Shoah, nell’esercizio della memoria storica l’impegno a dire: mai più

Valle Seriana. Nell’incontro degli studenti con Gabriele Nissim, tra i promotori del Giardino dei giusti, l’invito ad un ricordo dell’olocausto oltre la retorica. L’esperienza di Premolo con il ricordo di don Antonio Seghezzi.

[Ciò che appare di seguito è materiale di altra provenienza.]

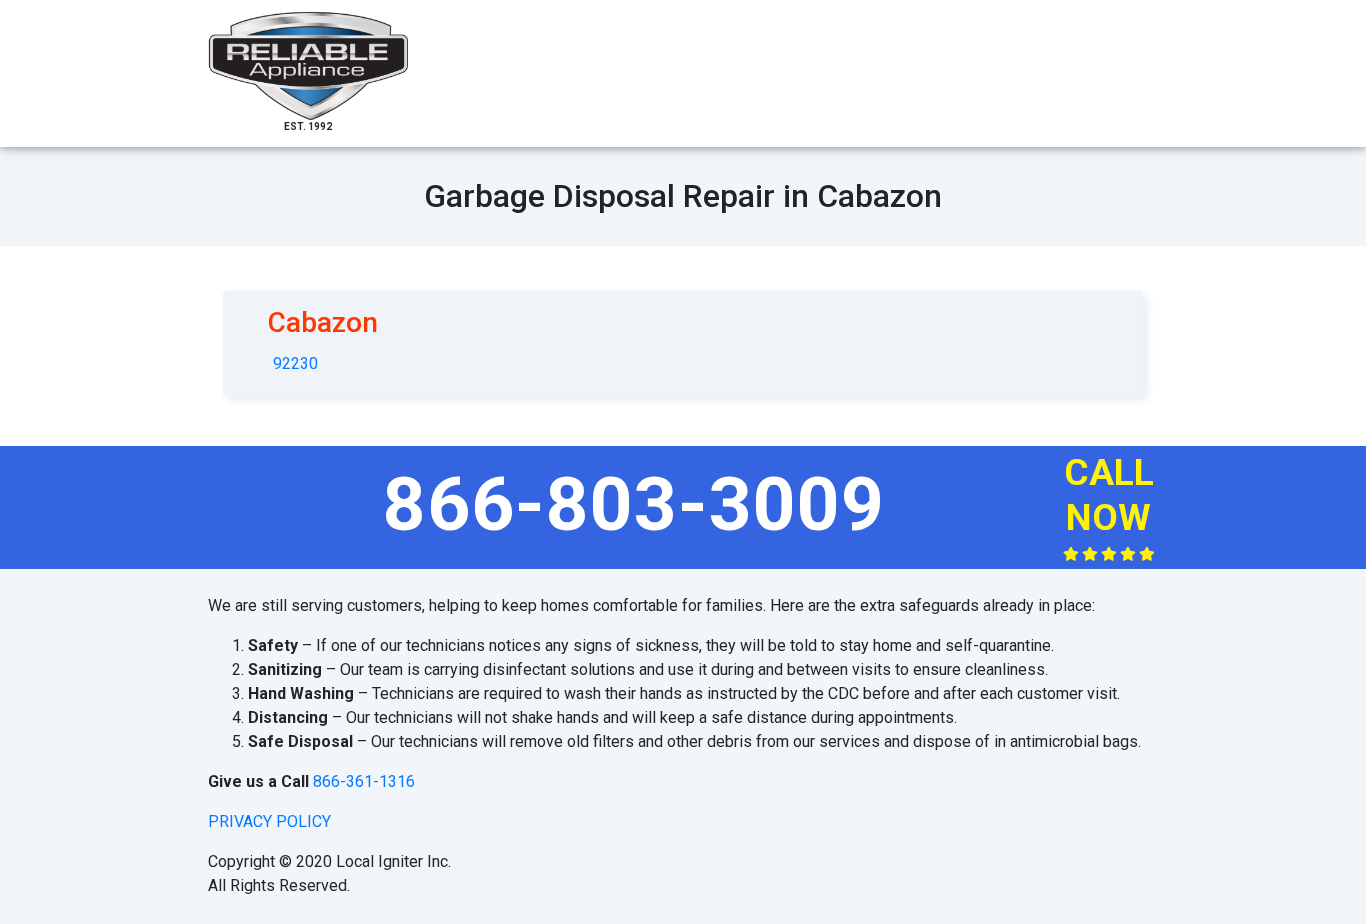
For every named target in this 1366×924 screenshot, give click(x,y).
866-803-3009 (634, 504)
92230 (295, 363)
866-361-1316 (364, 781)
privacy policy (269, 821)
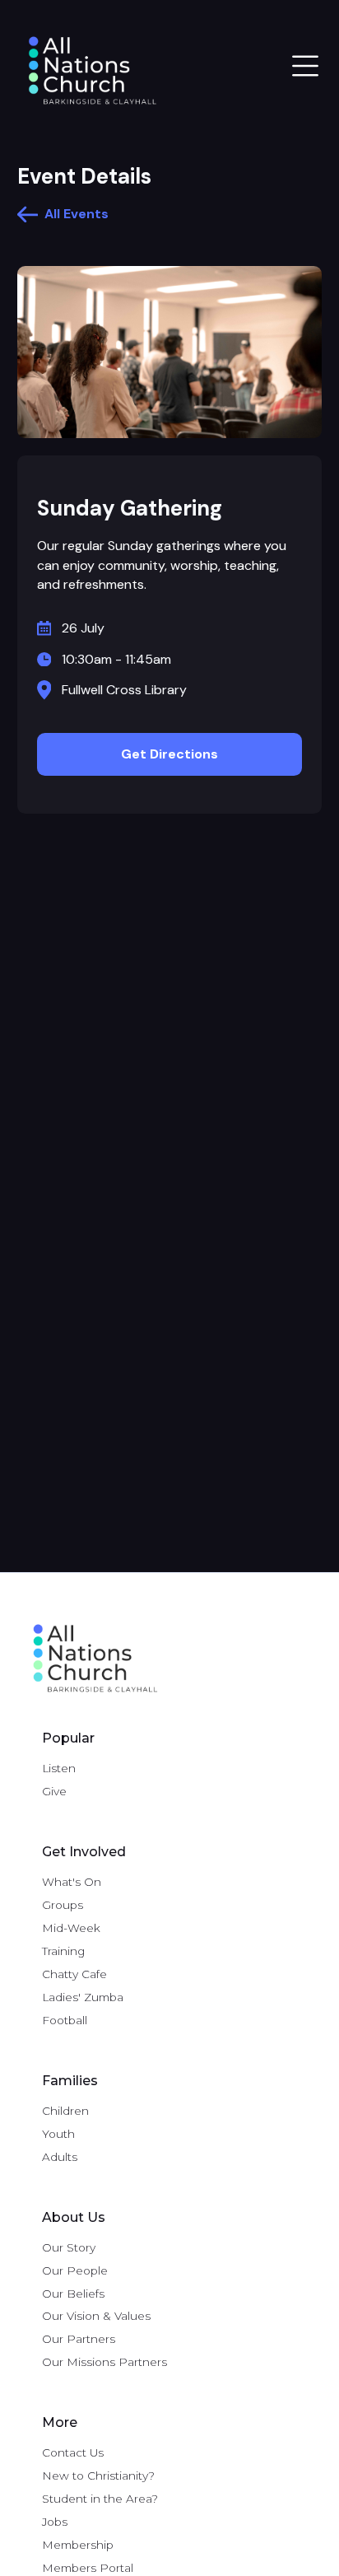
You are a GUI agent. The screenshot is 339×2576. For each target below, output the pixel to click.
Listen (59, 1768)
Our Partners (78, 2338)
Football (64, 2020)
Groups (62, 1904)
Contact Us (73, 2452)
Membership (78, 2544)
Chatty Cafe (74, 1974)
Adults (59, 2156)
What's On (71, 1881)
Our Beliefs (73, 2293)
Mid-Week (71, 1927)
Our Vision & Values (96, 2315)
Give (54, 1791)
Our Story (68, 2247)
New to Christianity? (98, 2475)
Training (63, 1951)
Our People (75, 2270)
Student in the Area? (100, 2498)
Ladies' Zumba (82, 1997)
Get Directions (169, 754)
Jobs (54, 2521)
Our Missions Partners (104, 2361)
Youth (58, 2133)
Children (65, 2110)
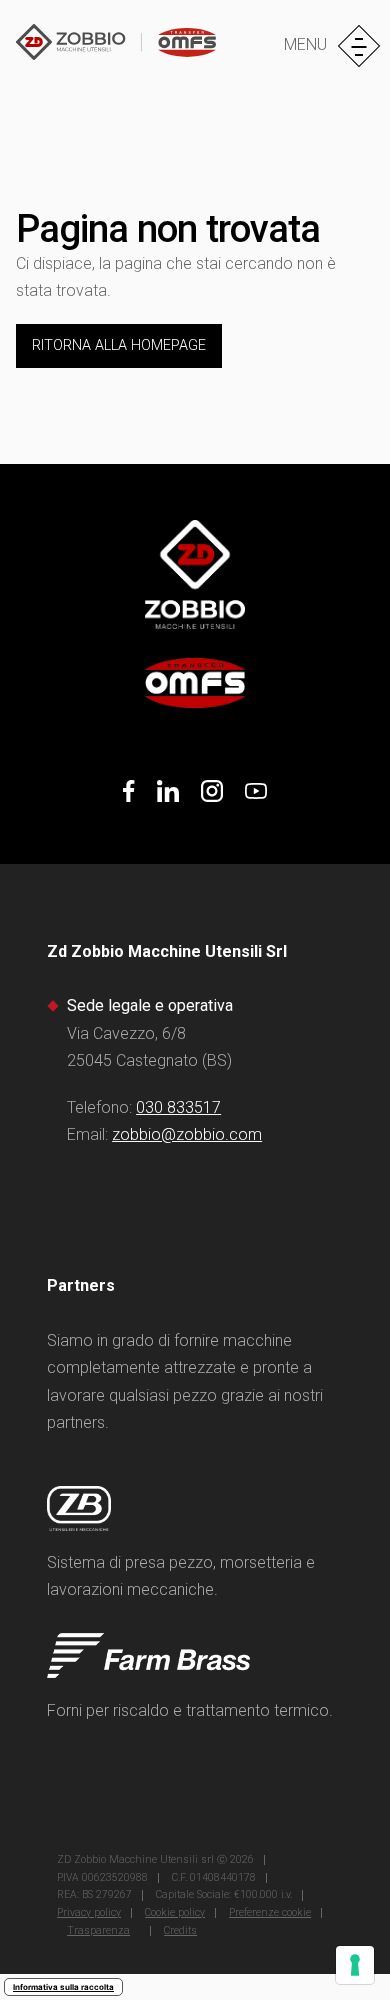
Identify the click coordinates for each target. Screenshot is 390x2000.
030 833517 (178, 1107)
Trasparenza (98, 1930)
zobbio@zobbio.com (187, 1134)
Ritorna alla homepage (119, 345)
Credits (180, 1930)
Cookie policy (175, 1912)
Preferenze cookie (270, 1912)
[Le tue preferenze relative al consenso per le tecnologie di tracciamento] (355, 1965)
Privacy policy (89, 1912)
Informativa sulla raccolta (63, 1987)
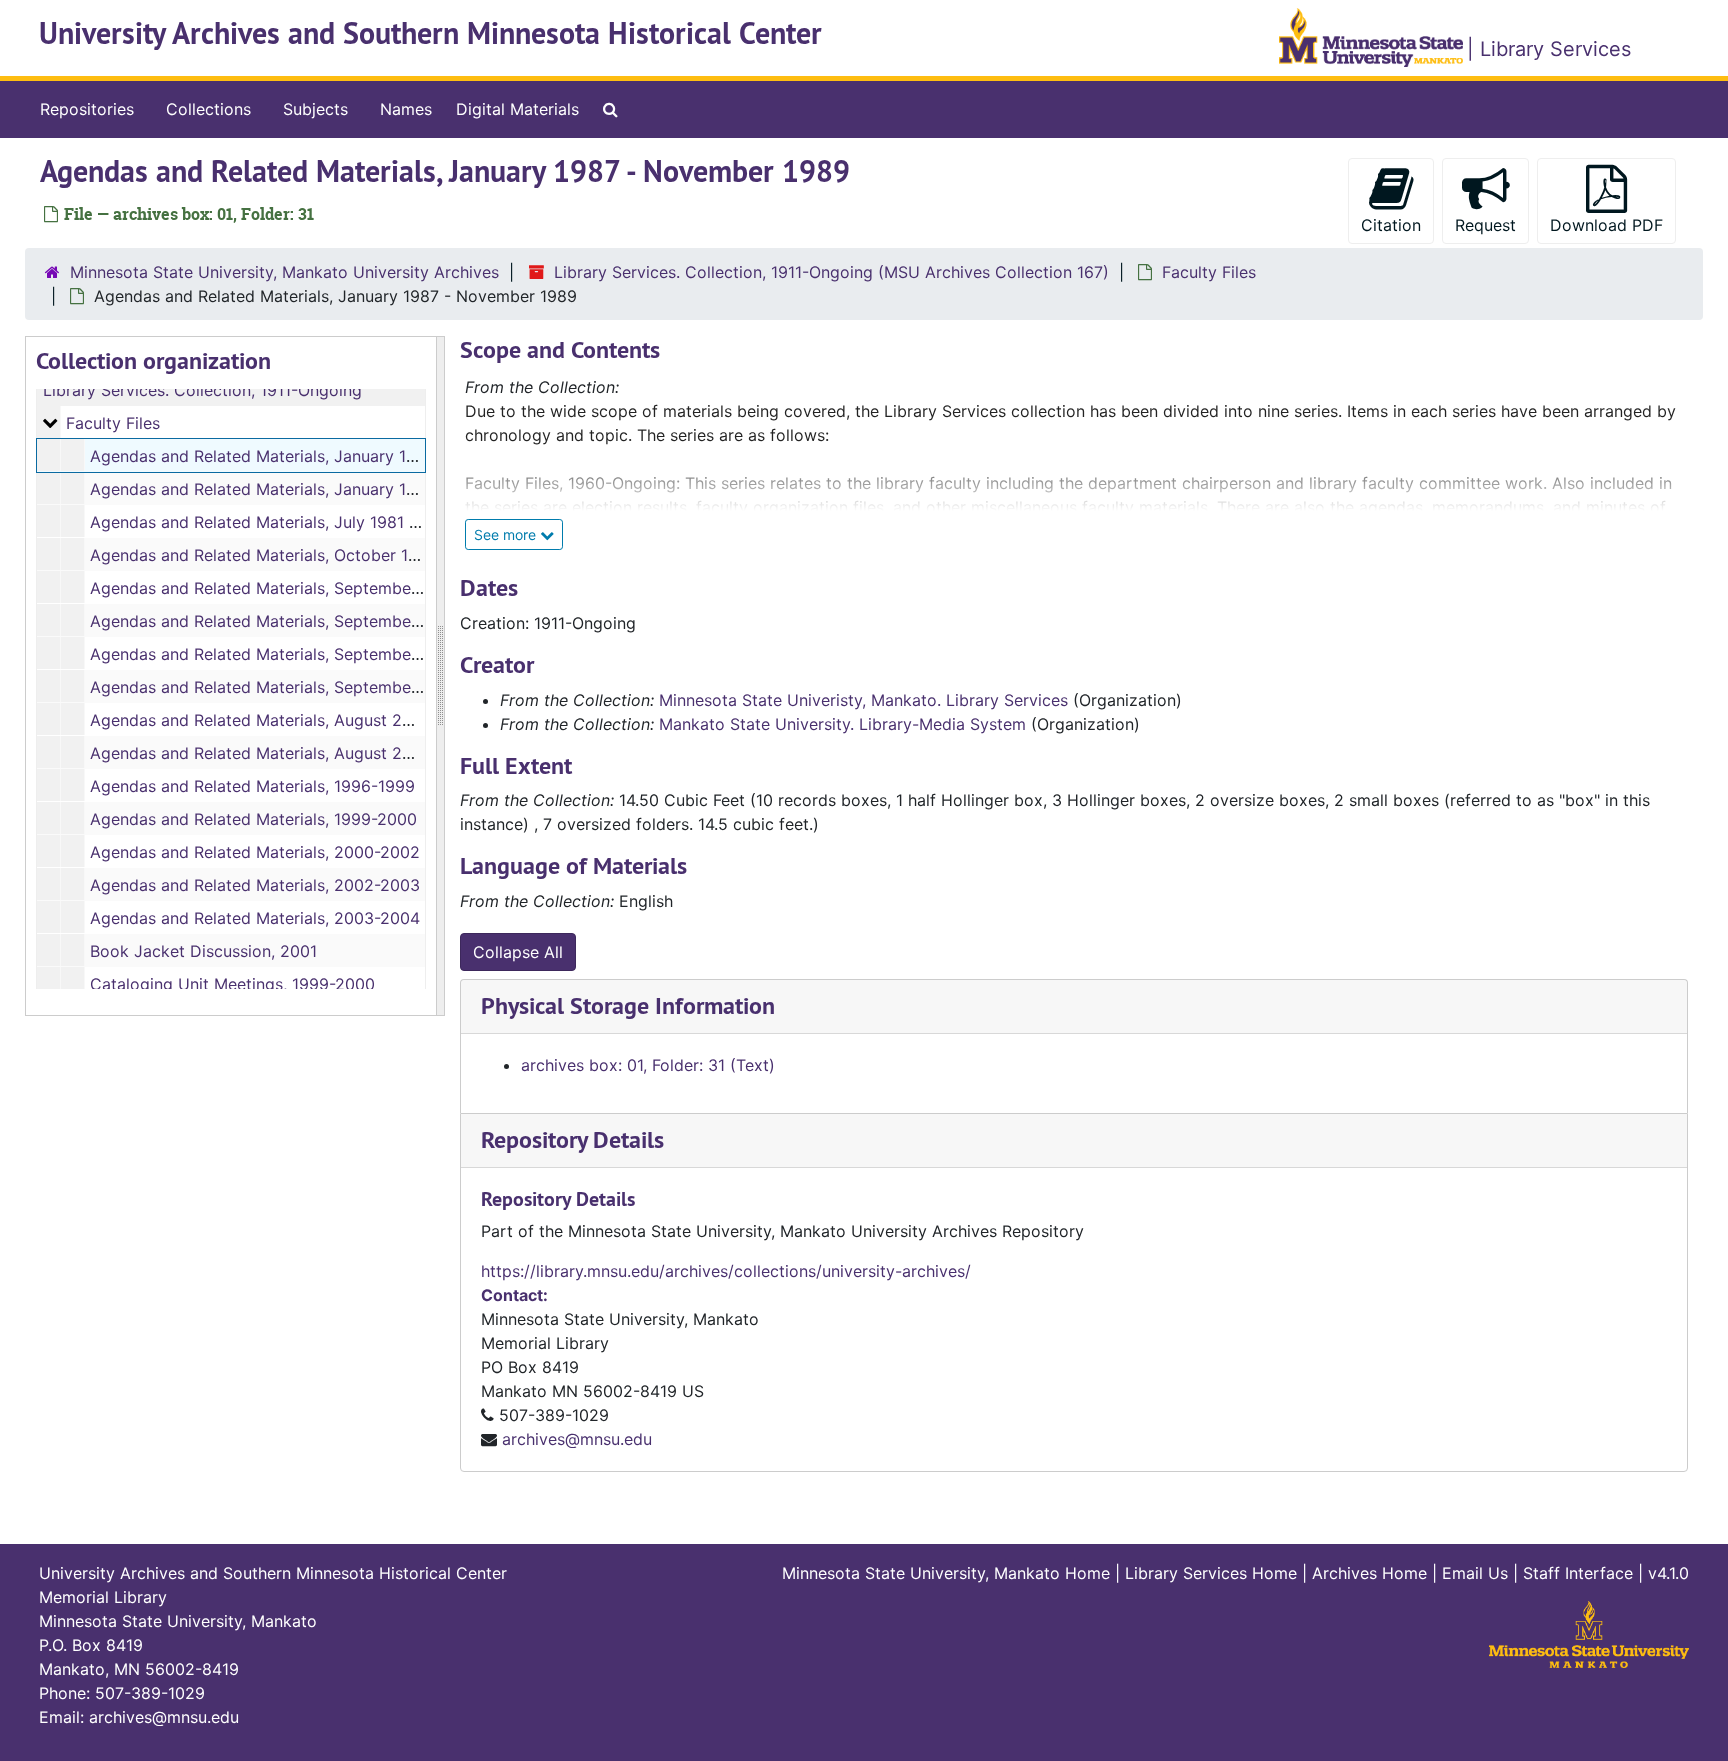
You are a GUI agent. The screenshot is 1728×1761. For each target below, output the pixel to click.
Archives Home (1369, 1573)
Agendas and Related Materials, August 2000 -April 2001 (305, 720)
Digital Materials (517, 109)
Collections (208, 109)
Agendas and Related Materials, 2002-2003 (255, 885)
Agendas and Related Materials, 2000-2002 (255, 852)
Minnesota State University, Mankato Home (946, 1573)
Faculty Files (1209, 272)
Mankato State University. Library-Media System (842, 724)
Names (406, 109)
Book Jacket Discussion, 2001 (203, 951)
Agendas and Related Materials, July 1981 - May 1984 (292, 522)
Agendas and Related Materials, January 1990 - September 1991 (332, 489)
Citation (1391, 225)
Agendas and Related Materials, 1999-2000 (253, 819)
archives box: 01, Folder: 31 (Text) (648, 1065)
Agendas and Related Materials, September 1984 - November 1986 (343, 654)
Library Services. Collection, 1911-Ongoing (202, 390)
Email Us (1475, 1573)
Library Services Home (1211, 1573)
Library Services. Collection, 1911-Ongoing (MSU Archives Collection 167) (831, 272)
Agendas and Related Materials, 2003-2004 (255, 918)
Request (1485, 225)
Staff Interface (1578, 1573)
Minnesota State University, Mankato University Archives (284, 272)
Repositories (87, 109)
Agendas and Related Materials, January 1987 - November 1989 (331, 456)
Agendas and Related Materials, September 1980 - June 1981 (320, 621)
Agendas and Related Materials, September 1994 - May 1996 (320, 687)
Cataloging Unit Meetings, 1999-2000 (232, 984)
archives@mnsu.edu (577, 1439)
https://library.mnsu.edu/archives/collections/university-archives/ (726, 1271)
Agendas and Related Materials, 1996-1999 (252, 786)
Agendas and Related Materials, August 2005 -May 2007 (305, 753)
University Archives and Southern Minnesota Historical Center (430, 33)
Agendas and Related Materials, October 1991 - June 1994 (310, 555)
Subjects (315, 109)
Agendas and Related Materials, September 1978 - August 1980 (330, 588)
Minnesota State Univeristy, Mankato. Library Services (863, 700)
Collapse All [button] (518, 952)
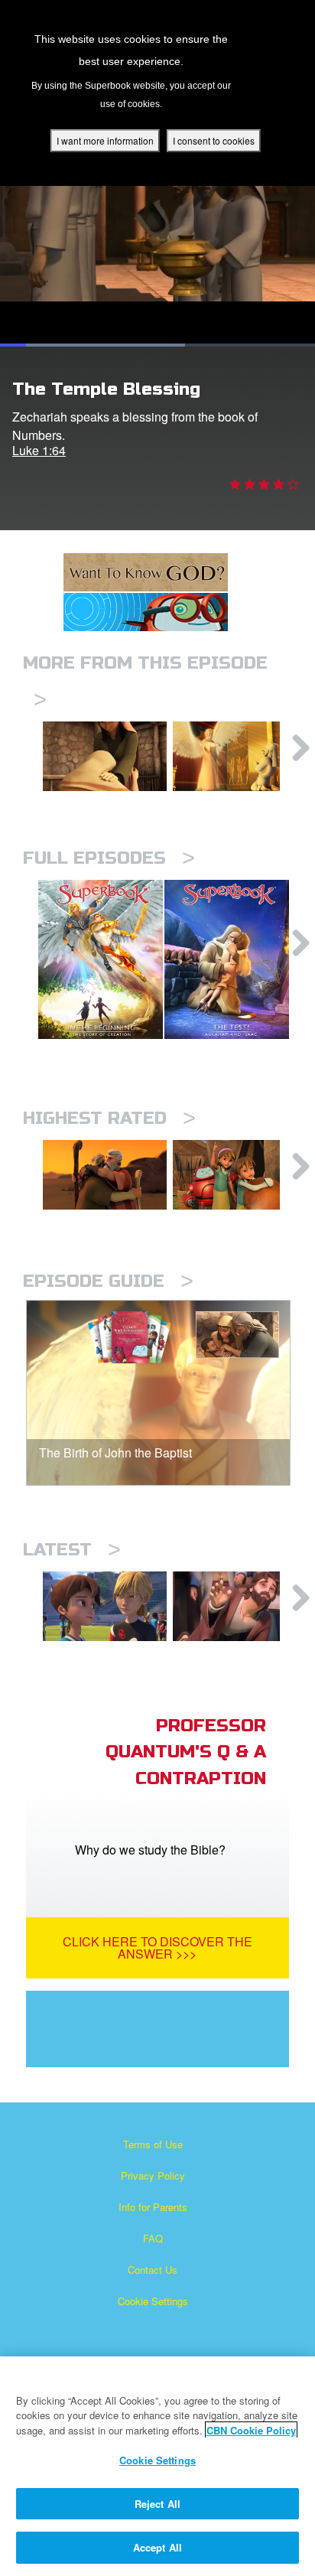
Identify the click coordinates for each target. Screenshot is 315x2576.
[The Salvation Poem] (105, 1606)
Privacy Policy (153, 2175)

Un incontro profondo, di quelli che «lasciano il segno». Protagonista Gabriele Nissim, giornalista, saggista, storico, ospite nella giornata di martedì 17 gennaio in Valle Seriana grazie all’associazione «Il Testimone». Di origini ebraiche, figlio di due sopravvissuti all’orrore dell’Olocausto, è stato anche fondatore (e tutt’ora presidente) dell’associazione Gariwo, promotrice del «Giardino dei Giusti». Dopo l’incontro con i ragazzi delle scuole medie di Gorno e Ponte Nossa in mattinata, ed una tappa a Selvino, per fare visita a Sciesopoli, ha concluso la giornata a Premolo, con un incontro, molto partecipato, sul tema della Shoah.

Appello ai giovani

«Grazie a Gabriele per la sua presenza – ha esordito il sindaco di Premolo, Omar Seghezzi -, e all’associazione “Il Testimone” per aver organizzato. Tra le varie cose, Nissim è stato anche fondatore del “Giardino dei Giusti”, al quale siamo legati dal 2019. In quell’anno infatti abbiamo inaugurato il nostro, definendo come primo “Giusto” don Antonio Seghezzi. Lo facciamo in una forma un po’ diversa, senza piantare degli alberi e posando delle lastre, ma crediamo davvero molto in questo progetto. Riguardo un possibile ritorno della Shoah, penso che di forme di genocidio ce ne siano state diverse negli anni, e siano tutt’ora in corso purtroppo. Importante, soprattutto mi rivolgo ai giovani, fare in modo che certe dinamiche non si ripetano».

L’olocausto rimosso

Uno spirito da combattente quello di Nissim, classe 1950, che trae ispirazione dalle sue origini: «Il perché mi sia dedicato, tra le varie cose, al Giardino dei Giusti, è legato alla mia storia. La mia famiglia aveva origini greche, di Salonnico, ed era ebrea. Per diverse ragioni i miei sopravvissero alla Shoah, e questo ha poi influenzato tutta la mia vita e la visione del mondo. Bisogna essere attivi, e resistere anche nelle situazioni più estreme. Nei nostri Giardini ci sono infatti persone che hanno saputo resistere ai genocidi, ai crimini, alle ingiustizie, pagando con la vita». Nissim si è poi soffermato sulla difficoltà di fare memoria. «Quella della Shoah – ha sottolineato -, è stata una memoria difficile. Una situazione comune in molti stati, anche in Italia, dove si parlava molto della Resistenza, dei partigiani, ma poco dell’Olocausto. I sopravvissuti si vergognavano di rendere noto quello che avevano vissuto. Pensiamo che Primo Levi, quando scrisse il suo libro “Se questo è un uomo”, fece fatica a trovare qualche editore disposto a pubblicarlo. Il tema non era preso in considerazione. Lo scrittore infatti già all’epoca aveva paura che tutto venisse dimenticato. Timore che solo pochi giorni fa, ha ammesso di avere anche Liliana Segre: sostiene infatti che, con la morte di tutti i sopravvissuti, si arrivi a non parlarne più. Il punto centrale, secondo me, è che in questi anni, la memoria riguardo la Shoah è diventata di tipo retorico, e non ha affrontato il tema del “mai più”».